La Commission nationale de l’informatique et des libertés (CNIL) annonce près de 487 millions d’euros d’amendes en 2025, un niveau record dû à deux sanctions majeures visant Google et Shein pour des manquements liés aux cookies. L’autorité indique avoir prononcé 83 sanctions au total, très au-dessus du niveau d’amendes observé en 2024.

Le bond ne vient pas d’une multiplication des dossiers, mais d’un changement d’échelle sur les montants. En 2024, la CNIL comptait 87 sanctions, mais seulement 55,2 millions d’euros d’amendes sur l’année.
En 2025, deux décisions concentrent l’essentiel du total. La CNIL rattache explicitement ce niveau record à deux sanctions de septembre : 325 millions d’euros contre Google et 150 millions d’euros contre Shein, dans les deux cas pour non-respect des règles applicables aux cookies.

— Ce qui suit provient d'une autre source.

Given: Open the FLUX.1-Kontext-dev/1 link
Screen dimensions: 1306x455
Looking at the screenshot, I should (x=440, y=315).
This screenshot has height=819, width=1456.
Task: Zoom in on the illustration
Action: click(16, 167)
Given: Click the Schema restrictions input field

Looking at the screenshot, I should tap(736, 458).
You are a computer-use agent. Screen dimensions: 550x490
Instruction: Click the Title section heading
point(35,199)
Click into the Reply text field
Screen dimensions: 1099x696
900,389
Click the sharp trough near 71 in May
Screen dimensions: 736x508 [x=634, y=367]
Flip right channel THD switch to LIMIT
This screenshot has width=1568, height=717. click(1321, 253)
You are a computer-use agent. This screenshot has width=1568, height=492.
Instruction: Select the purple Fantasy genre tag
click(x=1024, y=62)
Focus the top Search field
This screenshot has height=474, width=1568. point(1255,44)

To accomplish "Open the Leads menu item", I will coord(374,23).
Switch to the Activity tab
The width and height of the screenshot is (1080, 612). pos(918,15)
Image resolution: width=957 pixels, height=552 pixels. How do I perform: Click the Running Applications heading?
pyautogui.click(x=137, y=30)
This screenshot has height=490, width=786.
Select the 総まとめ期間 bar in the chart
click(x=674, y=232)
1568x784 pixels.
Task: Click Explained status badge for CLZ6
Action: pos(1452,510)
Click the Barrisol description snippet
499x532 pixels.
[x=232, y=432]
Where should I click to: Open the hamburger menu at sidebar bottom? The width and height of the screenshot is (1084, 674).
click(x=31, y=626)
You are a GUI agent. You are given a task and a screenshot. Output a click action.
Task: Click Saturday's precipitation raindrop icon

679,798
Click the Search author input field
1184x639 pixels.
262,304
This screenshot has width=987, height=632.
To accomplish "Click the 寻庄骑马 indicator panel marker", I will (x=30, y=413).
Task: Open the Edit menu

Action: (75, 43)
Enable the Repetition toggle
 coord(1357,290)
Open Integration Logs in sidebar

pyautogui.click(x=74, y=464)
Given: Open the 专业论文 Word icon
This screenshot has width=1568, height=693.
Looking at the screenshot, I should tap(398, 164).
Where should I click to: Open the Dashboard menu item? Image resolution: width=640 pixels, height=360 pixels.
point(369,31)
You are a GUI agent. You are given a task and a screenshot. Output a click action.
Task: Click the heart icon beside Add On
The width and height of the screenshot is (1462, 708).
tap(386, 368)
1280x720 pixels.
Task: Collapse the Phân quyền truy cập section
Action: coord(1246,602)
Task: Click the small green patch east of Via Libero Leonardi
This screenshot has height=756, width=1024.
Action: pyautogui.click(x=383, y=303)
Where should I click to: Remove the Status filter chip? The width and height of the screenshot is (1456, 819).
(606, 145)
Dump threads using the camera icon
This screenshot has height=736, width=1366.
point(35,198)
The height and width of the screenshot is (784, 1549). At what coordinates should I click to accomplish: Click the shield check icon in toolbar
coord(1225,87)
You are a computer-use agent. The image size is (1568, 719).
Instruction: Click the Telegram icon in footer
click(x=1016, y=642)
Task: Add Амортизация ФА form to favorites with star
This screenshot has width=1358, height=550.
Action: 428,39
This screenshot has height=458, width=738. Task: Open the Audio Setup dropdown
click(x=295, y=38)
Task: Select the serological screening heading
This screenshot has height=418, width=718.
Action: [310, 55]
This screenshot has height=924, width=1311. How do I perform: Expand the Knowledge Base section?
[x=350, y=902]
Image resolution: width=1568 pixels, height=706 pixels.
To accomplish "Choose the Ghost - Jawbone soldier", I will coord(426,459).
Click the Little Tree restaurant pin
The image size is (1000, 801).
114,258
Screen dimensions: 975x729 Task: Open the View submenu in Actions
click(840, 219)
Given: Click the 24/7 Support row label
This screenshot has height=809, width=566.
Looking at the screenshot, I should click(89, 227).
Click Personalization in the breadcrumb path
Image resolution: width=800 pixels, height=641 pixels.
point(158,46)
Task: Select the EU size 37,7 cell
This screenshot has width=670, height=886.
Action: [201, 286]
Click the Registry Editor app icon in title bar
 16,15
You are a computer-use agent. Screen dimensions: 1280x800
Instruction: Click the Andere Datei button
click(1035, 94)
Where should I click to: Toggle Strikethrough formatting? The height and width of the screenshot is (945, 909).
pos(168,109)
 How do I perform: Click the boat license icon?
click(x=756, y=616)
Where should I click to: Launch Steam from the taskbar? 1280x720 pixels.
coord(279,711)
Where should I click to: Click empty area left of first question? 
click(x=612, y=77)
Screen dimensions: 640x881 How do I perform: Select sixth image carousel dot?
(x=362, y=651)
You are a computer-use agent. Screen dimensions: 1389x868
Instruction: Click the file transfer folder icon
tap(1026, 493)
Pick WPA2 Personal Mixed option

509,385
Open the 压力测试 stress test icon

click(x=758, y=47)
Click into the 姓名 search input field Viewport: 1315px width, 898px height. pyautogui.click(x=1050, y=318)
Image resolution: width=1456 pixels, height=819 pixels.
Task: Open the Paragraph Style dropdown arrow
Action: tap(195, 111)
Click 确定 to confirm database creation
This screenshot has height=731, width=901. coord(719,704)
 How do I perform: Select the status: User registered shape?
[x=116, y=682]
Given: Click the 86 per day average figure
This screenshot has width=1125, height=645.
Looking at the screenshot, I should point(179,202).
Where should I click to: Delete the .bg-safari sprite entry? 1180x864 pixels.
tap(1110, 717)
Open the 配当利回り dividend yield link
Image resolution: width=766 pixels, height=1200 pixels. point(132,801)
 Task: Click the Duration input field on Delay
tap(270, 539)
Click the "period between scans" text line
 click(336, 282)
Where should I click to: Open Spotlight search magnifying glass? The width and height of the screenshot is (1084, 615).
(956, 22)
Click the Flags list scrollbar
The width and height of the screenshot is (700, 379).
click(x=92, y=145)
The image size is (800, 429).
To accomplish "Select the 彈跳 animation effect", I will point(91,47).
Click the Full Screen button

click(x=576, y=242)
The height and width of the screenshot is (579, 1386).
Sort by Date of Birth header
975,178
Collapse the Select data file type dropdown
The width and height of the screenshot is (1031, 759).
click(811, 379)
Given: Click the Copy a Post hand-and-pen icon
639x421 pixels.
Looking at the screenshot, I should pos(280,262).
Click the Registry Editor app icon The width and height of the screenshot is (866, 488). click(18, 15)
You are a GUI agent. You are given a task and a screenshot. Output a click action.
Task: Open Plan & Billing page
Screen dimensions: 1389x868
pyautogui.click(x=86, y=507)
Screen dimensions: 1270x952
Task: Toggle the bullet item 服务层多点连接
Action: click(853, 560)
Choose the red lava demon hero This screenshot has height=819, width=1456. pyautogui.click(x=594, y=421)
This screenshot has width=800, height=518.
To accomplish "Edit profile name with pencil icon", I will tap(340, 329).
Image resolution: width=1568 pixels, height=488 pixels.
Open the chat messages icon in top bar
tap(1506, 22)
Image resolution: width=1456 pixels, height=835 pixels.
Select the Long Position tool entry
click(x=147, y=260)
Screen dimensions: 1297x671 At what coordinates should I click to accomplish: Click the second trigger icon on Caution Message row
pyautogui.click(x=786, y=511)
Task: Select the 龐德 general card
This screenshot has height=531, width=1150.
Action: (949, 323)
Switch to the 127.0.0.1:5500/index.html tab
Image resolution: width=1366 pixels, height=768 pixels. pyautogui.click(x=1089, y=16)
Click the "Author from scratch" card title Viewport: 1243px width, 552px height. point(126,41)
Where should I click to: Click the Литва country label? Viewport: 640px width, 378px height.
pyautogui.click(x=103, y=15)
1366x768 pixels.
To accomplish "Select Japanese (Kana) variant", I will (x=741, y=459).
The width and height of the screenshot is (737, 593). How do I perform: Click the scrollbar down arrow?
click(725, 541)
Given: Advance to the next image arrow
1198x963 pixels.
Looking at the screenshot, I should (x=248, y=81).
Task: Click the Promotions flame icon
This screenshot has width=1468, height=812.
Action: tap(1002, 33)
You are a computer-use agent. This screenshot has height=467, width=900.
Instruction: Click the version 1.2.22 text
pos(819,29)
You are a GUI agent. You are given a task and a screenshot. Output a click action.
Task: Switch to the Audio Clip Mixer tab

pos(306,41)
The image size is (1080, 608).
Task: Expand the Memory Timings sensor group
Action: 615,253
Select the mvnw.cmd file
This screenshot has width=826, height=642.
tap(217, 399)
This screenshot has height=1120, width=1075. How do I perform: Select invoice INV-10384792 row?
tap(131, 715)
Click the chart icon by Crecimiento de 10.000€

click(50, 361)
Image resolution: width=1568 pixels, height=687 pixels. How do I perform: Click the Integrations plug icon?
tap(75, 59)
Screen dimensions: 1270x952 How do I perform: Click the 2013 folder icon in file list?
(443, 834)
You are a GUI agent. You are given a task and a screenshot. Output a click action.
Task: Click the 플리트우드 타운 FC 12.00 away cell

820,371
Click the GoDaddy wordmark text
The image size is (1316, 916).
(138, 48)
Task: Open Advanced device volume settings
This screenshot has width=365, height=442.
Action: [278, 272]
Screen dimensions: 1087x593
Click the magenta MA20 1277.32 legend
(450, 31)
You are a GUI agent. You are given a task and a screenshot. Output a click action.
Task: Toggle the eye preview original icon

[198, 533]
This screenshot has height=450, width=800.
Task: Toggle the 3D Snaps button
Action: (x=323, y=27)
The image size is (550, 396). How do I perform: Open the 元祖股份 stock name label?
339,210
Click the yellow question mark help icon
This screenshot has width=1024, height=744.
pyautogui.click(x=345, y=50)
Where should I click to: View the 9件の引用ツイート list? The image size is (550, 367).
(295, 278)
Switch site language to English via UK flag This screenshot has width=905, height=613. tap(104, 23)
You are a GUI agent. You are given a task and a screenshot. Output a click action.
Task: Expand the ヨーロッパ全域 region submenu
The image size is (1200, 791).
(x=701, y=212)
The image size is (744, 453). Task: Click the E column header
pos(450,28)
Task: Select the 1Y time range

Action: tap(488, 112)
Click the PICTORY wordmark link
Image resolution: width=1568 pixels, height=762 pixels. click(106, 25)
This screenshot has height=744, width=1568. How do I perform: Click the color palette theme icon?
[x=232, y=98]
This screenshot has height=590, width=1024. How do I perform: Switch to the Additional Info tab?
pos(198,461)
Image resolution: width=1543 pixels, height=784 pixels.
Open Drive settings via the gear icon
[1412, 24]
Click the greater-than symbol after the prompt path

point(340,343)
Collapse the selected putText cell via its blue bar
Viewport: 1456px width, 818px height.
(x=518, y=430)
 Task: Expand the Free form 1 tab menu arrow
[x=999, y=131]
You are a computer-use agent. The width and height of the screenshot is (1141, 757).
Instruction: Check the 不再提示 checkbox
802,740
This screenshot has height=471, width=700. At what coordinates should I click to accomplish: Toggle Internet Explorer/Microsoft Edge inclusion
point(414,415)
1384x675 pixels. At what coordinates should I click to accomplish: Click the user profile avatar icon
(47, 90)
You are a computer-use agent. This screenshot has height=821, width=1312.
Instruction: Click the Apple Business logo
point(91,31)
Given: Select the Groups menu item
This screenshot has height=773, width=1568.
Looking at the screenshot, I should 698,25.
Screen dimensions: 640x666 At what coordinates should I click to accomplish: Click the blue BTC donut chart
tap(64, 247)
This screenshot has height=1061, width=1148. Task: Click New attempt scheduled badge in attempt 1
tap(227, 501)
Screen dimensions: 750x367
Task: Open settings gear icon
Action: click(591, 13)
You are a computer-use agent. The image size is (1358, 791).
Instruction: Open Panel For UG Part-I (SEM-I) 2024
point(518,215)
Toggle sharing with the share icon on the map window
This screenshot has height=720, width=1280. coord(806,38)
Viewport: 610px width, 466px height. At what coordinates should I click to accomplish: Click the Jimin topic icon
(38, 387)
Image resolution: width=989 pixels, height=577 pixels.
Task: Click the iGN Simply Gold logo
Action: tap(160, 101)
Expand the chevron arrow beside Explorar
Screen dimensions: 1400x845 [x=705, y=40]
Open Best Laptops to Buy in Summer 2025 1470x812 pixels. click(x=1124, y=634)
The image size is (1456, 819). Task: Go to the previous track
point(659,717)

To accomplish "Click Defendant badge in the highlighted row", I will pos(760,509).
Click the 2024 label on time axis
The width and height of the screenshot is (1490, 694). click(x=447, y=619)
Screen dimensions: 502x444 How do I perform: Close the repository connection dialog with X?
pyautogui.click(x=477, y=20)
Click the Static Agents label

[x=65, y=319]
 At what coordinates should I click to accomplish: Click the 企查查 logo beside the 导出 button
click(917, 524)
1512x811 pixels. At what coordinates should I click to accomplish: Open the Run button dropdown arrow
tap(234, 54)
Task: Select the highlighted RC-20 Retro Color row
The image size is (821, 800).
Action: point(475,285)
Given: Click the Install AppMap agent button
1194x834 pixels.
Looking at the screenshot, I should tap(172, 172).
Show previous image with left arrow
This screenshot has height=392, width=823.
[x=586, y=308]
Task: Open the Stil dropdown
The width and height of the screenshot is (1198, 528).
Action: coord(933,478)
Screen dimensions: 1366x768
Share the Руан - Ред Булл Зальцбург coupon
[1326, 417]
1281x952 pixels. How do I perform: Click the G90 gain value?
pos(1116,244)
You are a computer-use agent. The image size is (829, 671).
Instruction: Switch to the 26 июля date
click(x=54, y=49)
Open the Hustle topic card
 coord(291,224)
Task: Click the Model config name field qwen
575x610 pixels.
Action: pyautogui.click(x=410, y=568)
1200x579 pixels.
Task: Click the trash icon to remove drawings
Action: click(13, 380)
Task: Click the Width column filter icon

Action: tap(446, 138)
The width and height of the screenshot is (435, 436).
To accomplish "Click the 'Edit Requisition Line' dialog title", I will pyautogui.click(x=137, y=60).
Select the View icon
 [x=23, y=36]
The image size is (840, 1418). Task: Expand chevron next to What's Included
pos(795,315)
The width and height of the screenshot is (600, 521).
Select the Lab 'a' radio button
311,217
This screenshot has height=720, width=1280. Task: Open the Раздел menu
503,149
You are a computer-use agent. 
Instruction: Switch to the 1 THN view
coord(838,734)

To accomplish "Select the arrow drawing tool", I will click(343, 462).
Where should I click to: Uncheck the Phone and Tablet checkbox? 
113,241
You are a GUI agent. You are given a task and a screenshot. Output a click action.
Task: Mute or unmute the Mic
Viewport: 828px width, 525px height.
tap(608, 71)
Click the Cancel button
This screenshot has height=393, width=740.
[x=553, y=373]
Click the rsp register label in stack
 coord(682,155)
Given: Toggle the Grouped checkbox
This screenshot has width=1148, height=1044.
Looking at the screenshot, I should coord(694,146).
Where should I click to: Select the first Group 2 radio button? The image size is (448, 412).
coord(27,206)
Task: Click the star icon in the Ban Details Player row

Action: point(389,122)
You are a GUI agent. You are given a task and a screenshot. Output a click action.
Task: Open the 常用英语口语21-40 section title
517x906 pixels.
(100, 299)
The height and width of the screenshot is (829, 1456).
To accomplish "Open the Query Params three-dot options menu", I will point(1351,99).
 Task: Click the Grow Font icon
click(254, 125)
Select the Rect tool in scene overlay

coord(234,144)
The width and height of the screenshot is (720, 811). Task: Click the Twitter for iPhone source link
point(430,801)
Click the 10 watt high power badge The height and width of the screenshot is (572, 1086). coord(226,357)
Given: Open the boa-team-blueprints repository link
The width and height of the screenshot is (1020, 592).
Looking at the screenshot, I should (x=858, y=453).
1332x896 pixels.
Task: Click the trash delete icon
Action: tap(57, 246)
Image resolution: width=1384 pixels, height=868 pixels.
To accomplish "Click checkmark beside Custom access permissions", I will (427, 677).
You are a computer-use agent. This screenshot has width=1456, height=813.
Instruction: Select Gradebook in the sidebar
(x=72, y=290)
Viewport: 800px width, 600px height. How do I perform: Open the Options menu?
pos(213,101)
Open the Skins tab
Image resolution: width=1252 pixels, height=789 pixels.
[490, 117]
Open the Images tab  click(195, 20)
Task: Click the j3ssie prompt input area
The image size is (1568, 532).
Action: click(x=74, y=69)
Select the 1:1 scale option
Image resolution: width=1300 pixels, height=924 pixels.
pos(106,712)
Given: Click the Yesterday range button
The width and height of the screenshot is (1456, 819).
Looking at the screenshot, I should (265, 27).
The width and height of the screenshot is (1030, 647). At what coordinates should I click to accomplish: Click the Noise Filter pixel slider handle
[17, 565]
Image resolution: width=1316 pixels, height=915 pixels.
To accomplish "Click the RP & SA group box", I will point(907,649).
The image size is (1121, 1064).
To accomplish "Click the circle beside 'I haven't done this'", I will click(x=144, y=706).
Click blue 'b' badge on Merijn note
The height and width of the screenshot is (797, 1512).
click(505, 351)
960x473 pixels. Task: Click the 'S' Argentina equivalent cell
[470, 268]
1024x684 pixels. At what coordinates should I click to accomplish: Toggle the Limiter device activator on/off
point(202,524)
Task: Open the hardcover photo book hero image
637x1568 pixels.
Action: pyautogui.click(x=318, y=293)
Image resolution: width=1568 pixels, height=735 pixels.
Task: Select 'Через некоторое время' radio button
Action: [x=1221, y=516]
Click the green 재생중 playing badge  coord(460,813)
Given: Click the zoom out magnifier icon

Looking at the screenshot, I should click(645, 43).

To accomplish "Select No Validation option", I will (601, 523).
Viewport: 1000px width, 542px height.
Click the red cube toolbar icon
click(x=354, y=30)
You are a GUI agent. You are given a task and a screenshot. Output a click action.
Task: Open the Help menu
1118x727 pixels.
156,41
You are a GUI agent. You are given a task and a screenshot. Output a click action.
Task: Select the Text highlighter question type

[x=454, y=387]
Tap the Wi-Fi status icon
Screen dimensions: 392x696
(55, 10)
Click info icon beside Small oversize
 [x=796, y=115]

Ces cookies restent un nerf économique de la publicité en ligne et du modèle de nombreuses plateformes. La CNIL rappelle qu’elle renforce depuis plusieurs années ses contrôles sur ce sujet, ce qui explique que l’axe des cookies revienne aussi fortement dans son bilan.
Shein a déjà contesté déjà la sanction et a annoncé un recours devant le Conseil d’État et la Cour de justice de l’Union européenne. L’entreprise qualifie l’amende de « totalement disproportionnée ».
Cookies : la CNIL cible le consentement et le refus
Au-delà des deux amendes massives, la CNIL met en avant un ensemble de manquements récurrents dans ses décisions 2025. Elle indique avoir prononcé 21 sanctions liées à des pratiques de dépôt ou de gestion des cookies problématiques.
L’autorité cite notamment le dépôt sans le consentement, l’insuffisance d’information qui empêche un consentement éclairé, ainsi que l’absence de prise en compte effective du refus ou du retrait du consentement. Autrement dit, le cœur du sujet ne se limite pas au bandeau cookies, mais à l’exécution réelle des choix de l’utilisateur.
La CNIL insiste aussi sur les conséquences pour les internautes quand des données sont traitées sans qu’ils s’en rendent compte. Elle souligne en parallèle que les acteurs sanctionnés ne pouvaient pas ignorer les règles, en raison d’une communication répétée de l’autorité au fil des années.
Un procédure simplifiée avec 67 sanctions sur 83 et un plafond à 20 000 euros
Le bilan 2025 ne se résume pas aux cookies. La CNIL indique aussi avoir sanctionné 16 organismes pour non-respect des règles encadrant la vidéosurveillance des salariés.
Une large partie des décisions passe par un circuit spécifique. La CNIL précise que la procédure simplifiée, créée en 2022 pour des dossiers ne présentant pas de difficulté particulière, représente 67 des 83 sanctions prises en 2025, avec une amende plafonnée à 20 000 euros.
Dans ce cadre, l’autorité identifie trois motifs qui reviennent souvent : sécurisation insuffisante des données personnelles, absence de coopération avec la CNIL et non-respect des droits des personnes. Ces axes donnent une lecture très opérationnelle de ce qui déclenche des sanctions, indépendamment des dossiers les plus médiatisés.